● EXTRAIT DU DOCUMENT
★ ★ ★

Josephine Yilan Liu étudie la ville en tant qu’infrastructure cognitive. Elle a fondé Transformative Cities et cofondé la URBAN FUTURE Global Conference.
Pour elle, les humains n’agissent pas en fonction de l’information, mais en fonction du sens — de ce qui leur semble pertinent ou valable. Les villes façonnent ce sens à grande échelle — non pas grâce aux données, à la technologie ou à la participation, mais à travers ce qu’elles rendent facile, probable, visible et normal dans les premières millisecondes avant toute pensée consciente.
C’est cela, qu’elle nomme infrastructure cognitive d’une ville
: la couche préconsciente qui détermine comment les gens se déplacent, à qui ils accordent leur confiance, où ils s’attardent, ce qu’ils évitent, et quelles identités peuvent exister — ou ne jamais émerger.
Comment les environnements façonnent le sens — et pourquoi cela change tout dans la conception urbaine
Vous marchez dans une rue. Sans réfléchir, vous ajustez votre démarche : votre rythme change, votre posture se modifie, votre regard se détourne ou se rapproche, votre attention se focalise ou, au contraire, s’élargit. Ce sont des réponses immédiates aux affordances1 de l’environnement (les potentialités d’action offertes par l’environnement), pas des décisions conscientes.
Multipliez cela par des milliers de personnes, chaque jour, dans le même espace. Chacun se calibrant en fonction des mêmes signaux — la largeur du trottoir, les mouvements des autres, la prédominance des voitures, ce qui semble permis ou non. Et voici que des patterns émergent. Certains comportements deviennent plus probables, d’autres moins fréquents. Certains sont à l’aise pour exprimer leur identité, d’autres non.
Ces patterns ne sont pas aléatoires. Ils émergent d’une rétroaction continue entre les conditions environnementales et nos réponses incarnées. Une fois stabilisés, ces patterns deviennent remarquablement persistants.

★ ★ ★

● LIGNES DE DONNÉES
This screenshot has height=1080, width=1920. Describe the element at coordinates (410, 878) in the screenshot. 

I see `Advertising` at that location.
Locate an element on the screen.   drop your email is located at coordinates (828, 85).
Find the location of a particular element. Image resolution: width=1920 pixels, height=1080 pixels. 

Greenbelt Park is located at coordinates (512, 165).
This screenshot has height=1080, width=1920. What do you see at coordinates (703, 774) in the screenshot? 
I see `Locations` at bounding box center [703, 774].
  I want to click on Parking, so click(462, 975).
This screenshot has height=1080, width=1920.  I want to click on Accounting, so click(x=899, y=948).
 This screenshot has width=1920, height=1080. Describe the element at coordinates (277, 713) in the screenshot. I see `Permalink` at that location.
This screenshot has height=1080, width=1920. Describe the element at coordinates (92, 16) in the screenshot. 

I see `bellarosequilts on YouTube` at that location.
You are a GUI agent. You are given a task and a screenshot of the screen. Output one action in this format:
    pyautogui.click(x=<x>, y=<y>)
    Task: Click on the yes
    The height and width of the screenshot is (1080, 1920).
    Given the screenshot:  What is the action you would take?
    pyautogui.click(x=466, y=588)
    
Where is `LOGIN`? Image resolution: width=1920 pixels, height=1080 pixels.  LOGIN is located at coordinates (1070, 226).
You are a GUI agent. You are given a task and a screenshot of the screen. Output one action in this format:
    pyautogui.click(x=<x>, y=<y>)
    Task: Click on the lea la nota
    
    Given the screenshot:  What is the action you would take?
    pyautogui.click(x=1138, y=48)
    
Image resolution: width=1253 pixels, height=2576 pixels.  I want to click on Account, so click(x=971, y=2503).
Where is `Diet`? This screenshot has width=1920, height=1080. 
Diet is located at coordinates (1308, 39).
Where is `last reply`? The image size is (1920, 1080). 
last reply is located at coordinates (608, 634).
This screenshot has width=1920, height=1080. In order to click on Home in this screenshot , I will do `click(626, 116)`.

★ ★ ★

● CONSIGNE DE LA TÂCHE
Pourriez-vous poursuivre l'extrait sur la ville comme infrastructure cognitive à partir de sa dernière phrase ?

● RÉPONSE AU PROBLÈME
C’est cela, l’infrastructure cognitive : le système de signaux et de réponses qui détermine ce que les gens font réellement dans l’espace, indépendamment de l’intention initiale des concepteurs.
Ce que révèle la science cognitive
Pendant des décennies, la science cognitive a fonctionné selon un modèle computationnel : le cerveau comme processeur d’information, l’esprit comme logiciel, la perception comme entrée, le comportement comme sortie. Dans ce modèle, changer un comportement signifie modifier l’information ou les incitations.
Les approches incarnées et énactives mettent en lumière quelque chose de différent. Nous ne percevons pas d’abord, pour penser et agir ensuite. Nous percevons en agissant — nos corps sondant continuellement l’environnement pour en extraire ce qui compte pour ce que nous essayons de faire. Le sens n’est pas calculé en interne ; il est énacté, produit dans l’interaction avec le monde.
Une rue n’a pas un sens intrinsèque que nous interprétons. Nous produisons son sens à travers nos mouvements, ce que nous remarquons, nos interactions avec les autres. Comme cela se fait collectivement, ces sens se stabilisent : ici, on traverse vite
ou ici, les enfants jouent
.
Ce ne sont ni des récits, ni des symboles : ce sont des patterns énactés ( en acte
) — ce que les chercheurs en sciences cognitives appellent des affordances ( possibilités d’action
) au niveau des pratiques sociales.
Voici l’idée plus profonde : ce que nous faisons de manière répétée façonne nos patterns cognitifs. Les villes déterminent ce que nous rencontrons régulièrement, ce qui devient facile, ce qui se renforce par habitude. Avec le temps, ces patterns deviennent une part de notre manière de penser — ce que nous remarquons, ce qui devient saillant, ce qui paraît possible ou impossible.
Les villes façonnent les esprits, non par des interventions soudaines ou spectaculaires, mais par l’effet cumulatif de ce qu’elles rendent facile, probable et normal.
C’est aussi pourquoi changer l’environnement physique ne change pas toujours les comportements. L’infrastructure cognitive — le système d’affordances et de signaux sociaux — reste intacte. Nous répondons à ce que l’environnement signifie en pratique, pas à ce qu’il est censé signifier.
Comment cela fonctionne : une rue scolaire à Łódź
Une rue scolaire à Łódź, en Pologne, en offre une démonstration claire.
Pendant des années, un pattern plutôt rigide dominait : aux heures d’entrée, les voitures se garaient des deux côtés et grimpaient sur les trottoirs— écrasant littéralement le revêtement et bloquant l’accès piéton. Les enfants se faufilaient dans des passages étroits. Les parents se dépêchaient. Trois enfants seulement arrivaient à vélo.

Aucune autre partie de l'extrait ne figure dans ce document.